Said it before, going to say it again: Pacers in seven. At the Garden. Yeah, I'm serious.
The Pacers played Friday with passion and grit and intensity and blew out the Knicks in Game 6. They were close in Games 1 and 2 in New York. They will pull it off Sunday. Clip and save.
I went to Pacers practice Thursday. I figured I might write an off-day piece on the construction of the Indiana Pacers, how they’ve rebuilt so quickly, going from 25 victories to 35 to 47 and being within two wins of the Eastern Conference Finals. So I asked Rick Carlisle a softball question about the job that Kevin Pritchard, Chad Buchanan and the rest of the front-office staff have done in bringing the Pacers back to this point.
Carlisle started to answer, but I could tell almost immediately, he had no interest in talking about the process by which the Pacers resurrected themselves. He was in no mood, no mood for levity, no mood to talk about the big picture. What he wanted to talk about was the way the Pacers got annihilated and embarrassed in Game 5, and he wanted to send a message, via the media, to his reeling team.
Asked about the key to Game 6 at Gainbridge, he said brusquely, “Get some fucking rebounds.”
In fact, it was a double-F-bomb day for Carlisle, who just wasn’t in the mood to play. Let’s just say I didn’t read the room very well with my questions; wouldn’t be the first time. He wanted to make it clear, it was time for the Pacers, great at home and shaky on the road this postseason, to man up and bear down.
And then Friday, they did, and as a result, the Pacers and Knicks (and their designated cheerleader, Stephen A. Smith) will face off Sunday afternoon at 3:30 at Madison Square Garden. It’s the first time these two rivals have met in a Game 7 since the 1995 Eastern Conference Semifinals, when Patrick Ewing’s last-second finger roll somehow rimmed out, inspiring Mark Boyle’s wonderful call, “Ring the bell! Ding-dong, the witch is dead!”

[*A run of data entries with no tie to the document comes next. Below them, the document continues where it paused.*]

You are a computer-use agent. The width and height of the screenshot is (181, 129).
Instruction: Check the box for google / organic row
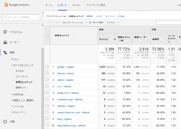(x=47, y=67)
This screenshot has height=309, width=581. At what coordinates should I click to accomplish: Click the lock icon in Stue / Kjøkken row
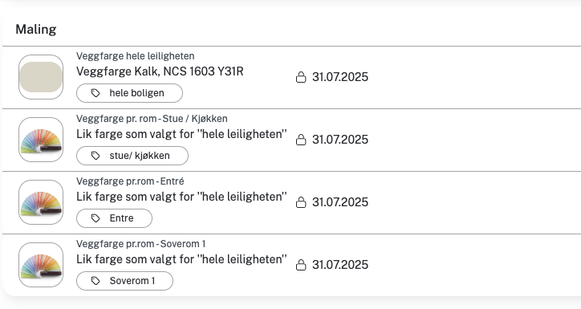pyautogui.click(x=301, y=140)
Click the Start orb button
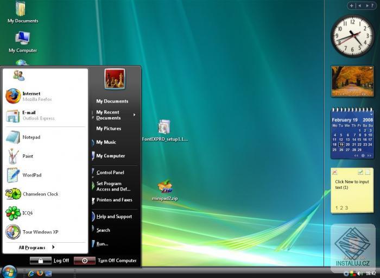 pyautogui.click(x=9, y=271)
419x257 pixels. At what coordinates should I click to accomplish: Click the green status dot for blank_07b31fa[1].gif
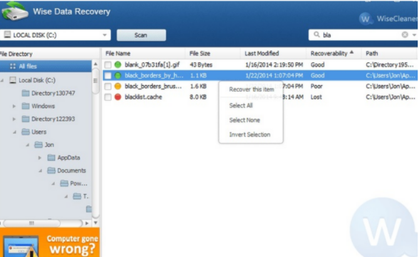(x=118, y=65)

Friday, they beat the Knicks handily, 116-103. They out-rebounded the Knicks, 47-35. They outscored the Knicks in the paint, 62-38, which is an incredible margin. They kept Isaiah Hartenstein off the boards – well, he didn’t grab double-digit offensive rebounds – Myles Turner and Co. limiting him to seven total boards. After committing 18 turnovers in Game 5, they turned it over just eight times. Jalen Brunson was awful, at least by Brunson standards, missing 11 straight shots in the first half before finding some of his game in the second half. And six Pacers scored in double figures, the perfect recipe for beating the short-handed, depth-challenged Knicks.